Economic Research Service (ERS) identifies retired farmers in their farm typology framework. The ERS reports that 11 percent of US farms are retired. Hum. That means that 200,000 US farmers are generally over the age of 65 years old. Their output has a negligible monetary value (while their cultural value is enormous). Using the 2022 Census of Agriculture, the state to state variability of farm demographics, would illustrate some age differences. Retirement is not a data identifier in the Census of Ag data, but I thought I could tease it out.
Average Producer Age by State
Data from the 2022 Census of Ag was downloaded by state. The seven age categories in this associated chart were sorted by percentage on the basis of most young farmers and most older farmers. The data in this chart is the percentage for each category of the ten states with the oldest producers and the ten states with the youngest producers. This represented the upper and lower 20 percent for producer ages.
Counter to my hypothesis, there is almost no difference. An upward skewing of producer age data due to retirement aged farmers was unable to be illustrated. It is clear that a lot of farm decision makers are aging. US farms are highly variable. Making sense of the variability requires the best question to be asked. One question worthy of asking is, “On what kind of farms does producer age have the most influence?”
2022 Ag Census Focus on Hemp
Datasets like the Census of Ag that span centuries, do not change data series presentation rapidly. When data users anticipate data on farms between 1 and 9 acres for decades, and it disappears, it creates gaps in the next data analysis. However, USDA, National Agricultural Statistics Service (NASS) that curates the Census of Ag, works hard to find the balance of data series stability and showcasing emerging sectors.

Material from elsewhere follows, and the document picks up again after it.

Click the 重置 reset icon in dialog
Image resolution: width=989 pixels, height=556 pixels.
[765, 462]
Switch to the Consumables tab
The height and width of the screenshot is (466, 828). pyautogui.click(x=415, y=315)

The 2022 Census of agriculture highlights US hemp production. So in the producer age datasets for the 2022 Census of Agriculture, data is available on producer age group categories that grew hemp. This data was also included in today’s chart. The highest age group of hemp producers was between 35 and 44 years of age. This is 20 years younger than highest age category of the general population of producers, which is 55 to 64 years of age. Although the average age of hemp producers was 49 years, where the average age of all US producers is 58 years.

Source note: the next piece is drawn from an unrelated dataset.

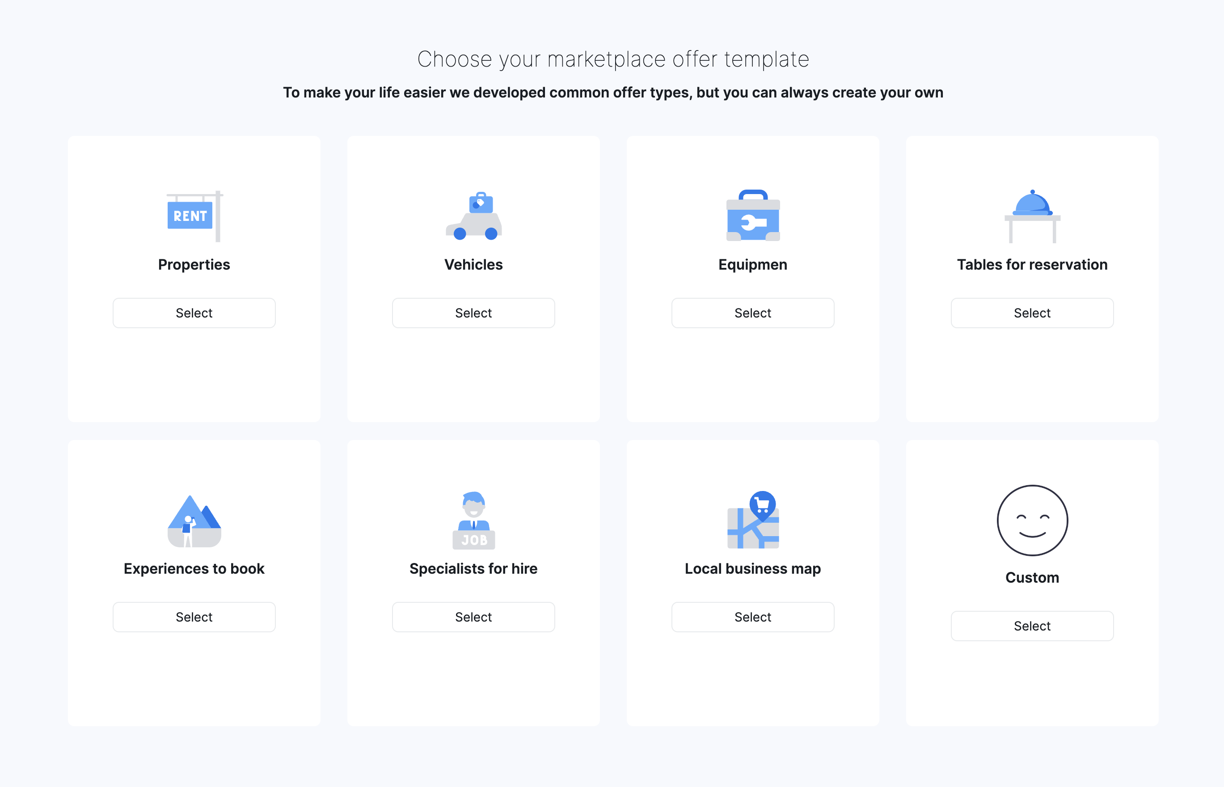Pick Select for the Custom template

pos(1032,626)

It is perhaps intuitive to assume that these new and younger producers must just be a lot of young hippies and potheads, right? No. One of the fascinating things about hemp is there are more barriers to entry from a regulatory standpoint than other farm crops. It takes special equipment, more regulatory oversight, and acres of risk. It likely takes more capital to be a commercial hemp producer than producers entering into the general farm production universe.
When this rich farm dataset is sliced in appropriately narrow ways, some of the answers for the general farm population do change. Is this characteristic of the most successful commercial producers of each commodity? Maybe. A more interesting question is, “Do hemp producers get access to capital in less traditional sweat equity methods?”
The aging producer analysis didn’t work the way it was hypothesized, but I am encouraged by the unexpected findings associated with fledgling hemp producers and their age.